You would not believe that hassles we went through trying to get in home support for our two, beginning with the worker that took my application mocking me and threatening to call my stepdaughter's social worker. You would not believe the hassles we still go through trying to get proper medical attention, equipment, and treatment for my surviving stepdaughter. As for a community willing to chip in? Yes, there have been some helpful, generous and well-intentioned people along the way, but the help only extended so far. Other people have families of their own to take care of. The girls' own mother couldn't even be bothered to do anything with them every other weekend as she promised the girls when she left them at our church, and she makes good money. This is not a perfect world, and the route this Ashley's parents took is not perfect. But I can understand them feeling this was the best they could do for their daughter. She is in a stable, loving environment, with her brothers and siblings. She is in a family. Isn't that better than being in an institution with strangers?
I have to write a paper on a controversial medial issue for my final research paper/exam, and I chose to write about this, becuase it's so fasinating to me. I believe the parents did the right thing, but I'm trying to look at it on both sides, and I think writing a paper would help me understand it better. A bunch of people were on Larry King last night discussing it, and this one woman who was in a wheelchair becuase of a car accident kept raving on about how her rights were violated and whatnot, and that with that logic they might as well just chop off her legs becuase they don't work, but that just seemed to be a very unreasonable argument to me. But man, people don't understand that she is at the mental level of a 3 month old. She would be going through things that would torture her. It tortures most people who go through it at a normal intelligence level, but a 3 month old?! I bet she'll live a much happier life with a body closer to her intelligence level than having the body of a full grown woman. And they all seem to have benefited from that choice, so I think it's a good thing all around, but who knows...

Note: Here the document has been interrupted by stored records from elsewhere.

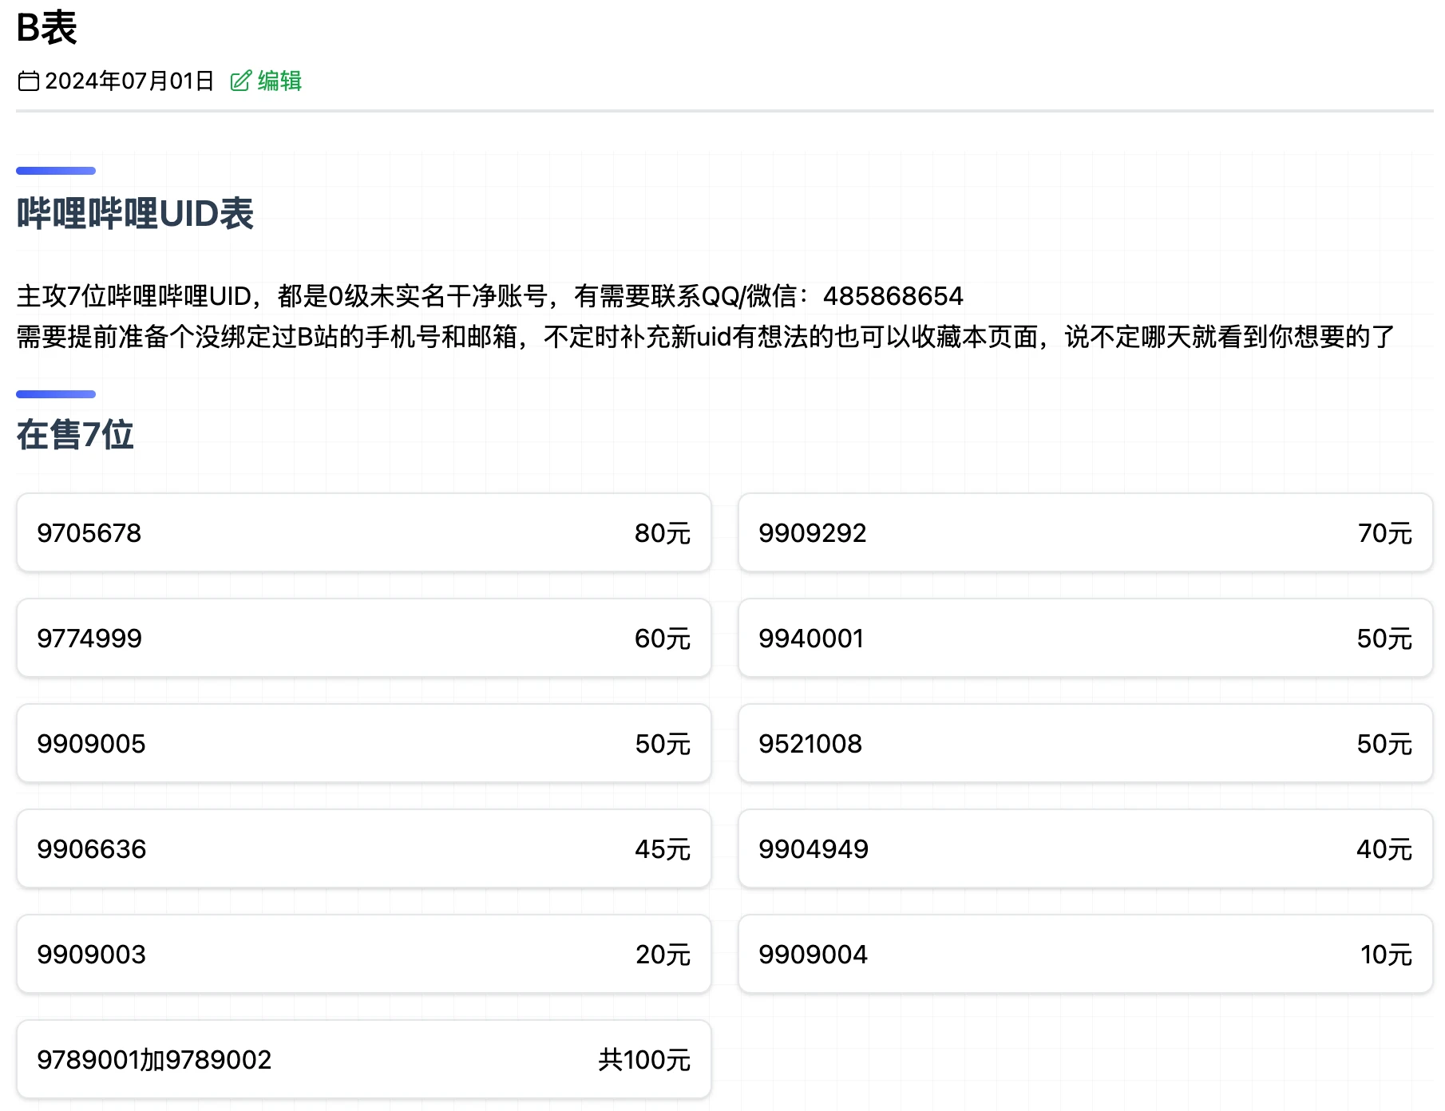1445x1111 pixels.
Task: Pick the 9904949 listing card
Action: click(1085, 848)
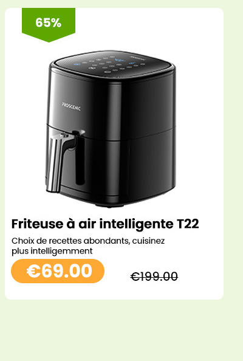Open the black air fryer product image
Screen dimensions: 243x361
(x=111, y=128)
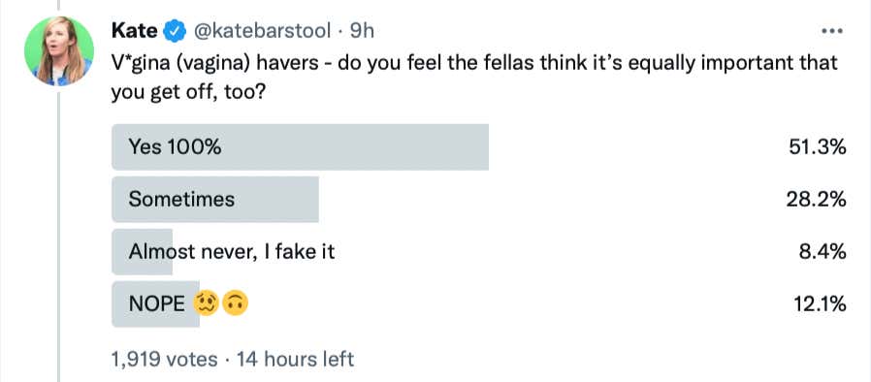Click the 1,919 votes count
This screenshot has width=871, height=382.
tap(165, 360)
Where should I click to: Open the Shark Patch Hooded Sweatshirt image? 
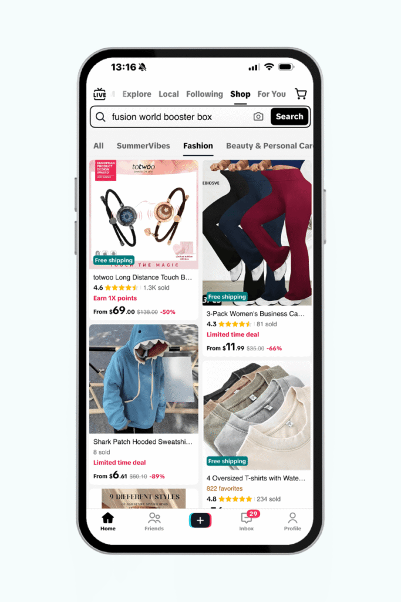[x=144, y=379]
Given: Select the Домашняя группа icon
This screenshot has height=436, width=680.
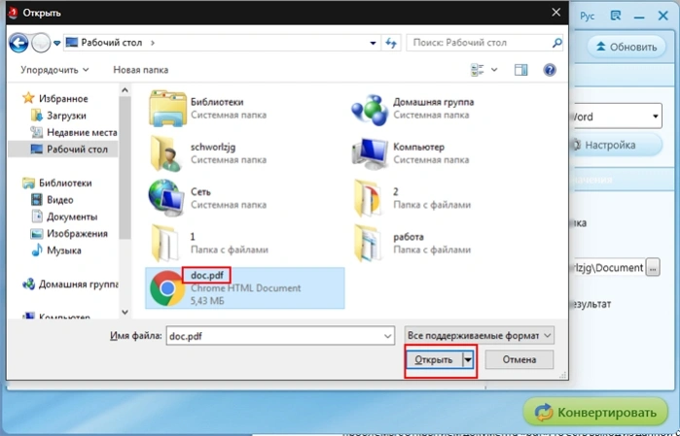Looking at the screenshot, I should coord(370,110).
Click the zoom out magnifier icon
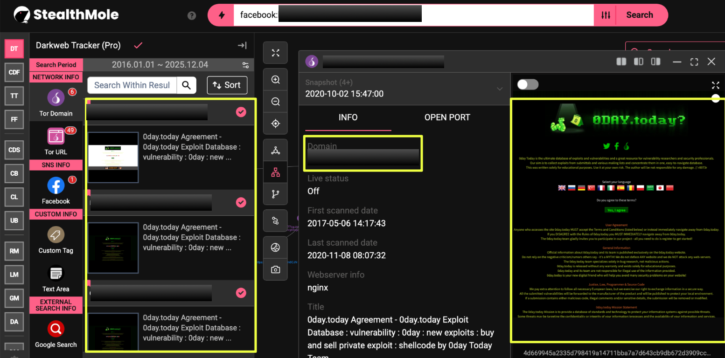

but she's a person. It's her body, and something very major was done to it without her knowledge or consent. Being a mature woman is not torture. The only people who benefitted from this decision were the people who made the decision, not the victim of that decision. But since they are bigger and smarter, they are the ones who count? How do you think the world would react if Ashley had been a boy, and they castrated him for his own good?